Pocos, muy pocos, son los pianistas que se han adentrado en las Variaciones Goldberg, la monumental obra maestra en la que Bach anticipa el futuro y lleva a sus más avanzadas consecuencias la técnica del teclado y su particular mundo expresivo. Las complejas y variadas exigencias instrumentales, su inmenso caudal artístico y enorme duración convierten su interpretación en acontecimiento en la programación de cualquier auditorio. También en un reto sólo apto para concertistas dotados de una vasta cultura interpretativa y de la más avanzada técnica.

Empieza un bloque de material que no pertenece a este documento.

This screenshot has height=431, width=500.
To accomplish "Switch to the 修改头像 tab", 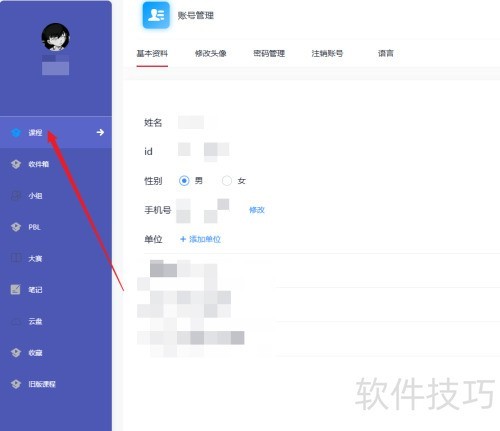I will (211, 53).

Entre este selecto grupo de solistas figura el valenciano Xavier Torres, nombre propio de la nutrida generación de virtuosos del teclado surgida en la Comunitat Valenciana en las dos últimas décadas. El jueves ofreció su largamente madurada versión de las Goldberg en el Palau de la Música, en la que se impusieron no únicamente «la cultura, técnica, gusto y sensibilidad» de las que acertadamente habla el programa de mano, y que son cualidades imprescindibles para salir airoso del enorme desafío, sino también el control vital, templanza y fortalezas física y anímica que requiere una obra tan eminentemente contrapuntística, que mantiene la máxima intensidad y concentración durante sus más de ochenta ininterrumpidos minutos.

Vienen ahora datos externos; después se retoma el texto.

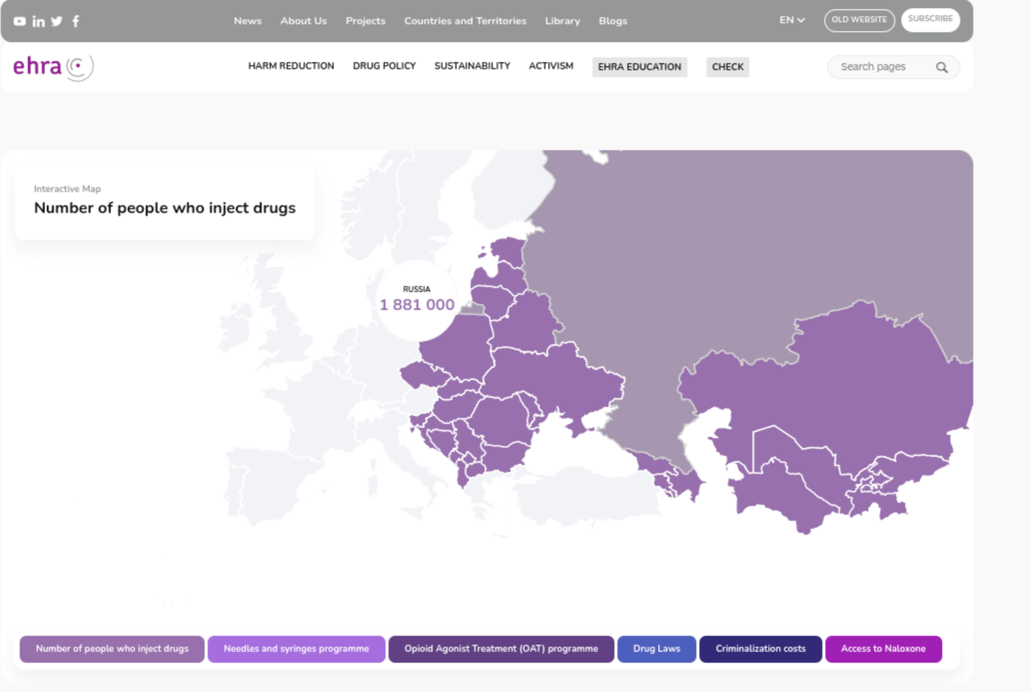Open the Harm Reduction menu
This screenshot has height=692, width=1031.
click(x=291, y=66)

Xavier Torres aunó todas estas cualidades para cuajar una lectura cargada de pulso, nitidez y sentido pianístico. Sin complejos ni ñoñerías, aborda desde el opulento piano moderno una obra concebida en un tiempo -1741- en el que nadie soñaba con él. No es difícil imaginar la fascinación del siempre avanzado Bach si escuchara sus obras maestras para clave en un instrumento tan facultado para desarrollar los colores, registros, dinámicas y transparencias que entraña su música y que de tan modo tan cabal y admirable materializó Torres, quien no duda en considerar las Goldberg «como una de las mayores obras artísticas jamás creadas por el hombre».

Desde la quietud contagiosa del Aria de apertura, que en su maravillosa sencillez nuclear sustenta la treintena de variaciones que completan la obra, hasta su reaparición final, aún más sencilla, aún más quieta y silenciosa, Torres recorrió y desgranó cargado de argumentos el complejo y rico entretejido sonoro bachiano, para dejar asomar sus innumerables detalles y secretos. Por momentos, pudo más el impulso sensible que el cuajado temple, con lo que los tempi se animaban para rozar el vértigo. Pero, con la complicidad del talento, del poderío técnico, de la lucidez y de su honesta condición de servidor de la obra amada, estos brotes de temperamento se tornaron más expresión singularizadora que camino a un caos que nunca llegó. Gran versión.

Después de las Variaciones Goldberg no cabe más que el silencio. Pero el virtuoso de Alberic, generoso ante los aplausos y bravos de un público caluroso y joven en el que abundaban los pianistas y aprendices de pianistas, aún tuvo energías y coraje para ofrecer fuera de programa el primer número de las Escenas de niños de Schumann y el popular Tercer momento musical de Schubert.